Shipman inquiry recommendations for

overhaul of death certification

 · A new coroner's office would be notified of all deaths with investigator examining two standard forms:

·form 1 to be completed by health professional, recording the facts surrounding the death, including who was present.

·form 2 to be completed by doctor who last treated patient, attaching relevant sections of patient notes. If patient had not been treated recently, form will be filled out by patient's GP. Doctor completing form 2 can give

a professional opinion of the cause of death.

 · Coroner's investigator checks facts on forms with relatives or carers to ensure no inconsistencies.

 · Family given opportunity to raise concerns. Family can see form 1 but not necessarily form 2 as it may contain confidential information.

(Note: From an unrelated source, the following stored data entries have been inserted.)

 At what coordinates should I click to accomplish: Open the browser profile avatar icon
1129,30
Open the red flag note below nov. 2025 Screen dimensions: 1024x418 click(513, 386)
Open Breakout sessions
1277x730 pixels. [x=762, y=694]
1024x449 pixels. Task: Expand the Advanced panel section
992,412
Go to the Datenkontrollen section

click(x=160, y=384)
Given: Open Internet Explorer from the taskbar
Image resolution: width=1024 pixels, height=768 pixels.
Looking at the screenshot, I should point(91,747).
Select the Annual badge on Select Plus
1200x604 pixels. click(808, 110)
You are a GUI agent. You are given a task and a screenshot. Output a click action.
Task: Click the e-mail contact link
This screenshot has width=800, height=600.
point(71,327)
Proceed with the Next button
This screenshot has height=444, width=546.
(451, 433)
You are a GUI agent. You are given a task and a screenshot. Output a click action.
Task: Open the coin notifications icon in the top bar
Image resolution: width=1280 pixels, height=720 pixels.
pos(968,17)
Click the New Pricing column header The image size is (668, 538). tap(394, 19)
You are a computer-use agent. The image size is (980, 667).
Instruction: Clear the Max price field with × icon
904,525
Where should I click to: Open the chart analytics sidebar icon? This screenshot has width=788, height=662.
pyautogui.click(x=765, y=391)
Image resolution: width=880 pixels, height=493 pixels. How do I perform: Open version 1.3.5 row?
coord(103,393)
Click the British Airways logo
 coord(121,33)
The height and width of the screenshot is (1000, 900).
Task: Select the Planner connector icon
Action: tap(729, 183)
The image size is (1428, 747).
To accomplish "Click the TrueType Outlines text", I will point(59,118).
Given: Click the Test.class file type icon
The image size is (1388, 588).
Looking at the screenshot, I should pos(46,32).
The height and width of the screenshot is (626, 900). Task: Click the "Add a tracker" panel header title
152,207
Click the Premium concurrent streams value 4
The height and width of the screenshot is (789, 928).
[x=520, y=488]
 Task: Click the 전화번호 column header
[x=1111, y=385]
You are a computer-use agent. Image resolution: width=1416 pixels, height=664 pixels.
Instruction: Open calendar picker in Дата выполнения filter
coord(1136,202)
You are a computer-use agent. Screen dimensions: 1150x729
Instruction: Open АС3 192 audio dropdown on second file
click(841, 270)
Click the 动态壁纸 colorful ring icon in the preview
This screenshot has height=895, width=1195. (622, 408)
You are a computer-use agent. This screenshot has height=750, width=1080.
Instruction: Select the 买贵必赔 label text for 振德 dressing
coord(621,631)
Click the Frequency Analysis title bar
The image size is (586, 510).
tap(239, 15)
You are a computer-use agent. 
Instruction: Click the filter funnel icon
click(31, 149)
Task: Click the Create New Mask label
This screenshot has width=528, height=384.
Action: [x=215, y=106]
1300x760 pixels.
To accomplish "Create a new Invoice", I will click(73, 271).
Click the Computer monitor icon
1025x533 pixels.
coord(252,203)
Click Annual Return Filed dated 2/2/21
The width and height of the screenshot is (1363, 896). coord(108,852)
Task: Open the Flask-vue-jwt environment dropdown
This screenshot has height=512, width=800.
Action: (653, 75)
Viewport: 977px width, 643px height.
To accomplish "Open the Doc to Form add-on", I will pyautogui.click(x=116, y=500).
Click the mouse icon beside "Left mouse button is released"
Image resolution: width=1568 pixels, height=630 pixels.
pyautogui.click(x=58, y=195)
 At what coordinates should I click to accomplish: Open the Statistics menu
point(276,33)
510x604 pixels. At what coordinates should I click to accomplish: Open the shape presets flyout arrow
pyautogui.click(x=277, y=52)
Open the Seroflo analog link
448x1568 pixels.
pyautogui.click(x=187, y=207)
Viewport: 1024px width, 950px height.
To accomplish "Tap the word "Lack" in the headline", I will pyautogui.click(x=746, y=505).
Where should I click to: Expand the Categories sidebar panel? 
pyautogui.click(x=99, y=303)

If no concerns raised, investigator certifies cause of death, usually the cause given by the form 2 doctor.

 · If the form 2 doctor uncertain of cause of death, or if family or other person expresses concern, death referred for further investigation by medical coroner.

Six GPs are criticised over signing form C

Dr Rajesh Patel is one of six GPs criticised in the Shipman inquiry report for the way they signed form Cs.

Dame Janet said the six GPs' actions were 'mitigated' though not excused by the 'generally low standard of form C completion prevailing throughout the profession'.

Dr Patel was criticised for just one form he signed concerning the death of Marjorie Waller.

Dame Janet said Dr Patel could not have paid attention to what Shipman had put on form B. Dr Shipman wrote that Mrs Waller had died of bronchopneumonia preceded by a collapse but that neighbours had found her dead on the bed ­ an account that did not make sense.

Dr Peter Bennett was also criticised for signing a form despite glaring inconsistencies.

Dr Susan Booth, Dr Jeremy Dirckze, Dr Stephen Farrar and Dr Alastair MacGillivray were all criticised for not noticing patterns of unusual features concerning the deaths on the forms they signed.

All six GPs worked in Hyde, Greater Manchester.

Out-of-hours concerns

Delays by out-of-hours GPs in attending deaths were highlighted as a serious problem in the latest Shipman report.

Dame Janet called for a national policy setting out the responsibilities of GPs and the police for dealing with the immediate aftermath of a death in the community.

She highlighted wide variations in procedures and said she was particularly concerned about the delays in attendance by out-of-hours doctors, having looked at evidence from 16 out-of-hours organisations.

'It appears there is often delay in attendance by a deputising doctor who might, understandably, give priority to the urgent needs of the living,' she said. 'As a result the police are called out to an increasing number of deaths in which there is no suspicion of criminal involvement.'

The inquiry heard that in 10-15 per cent of cases a police surgeon was called because of difficulties in getting a deputising doctor to attend.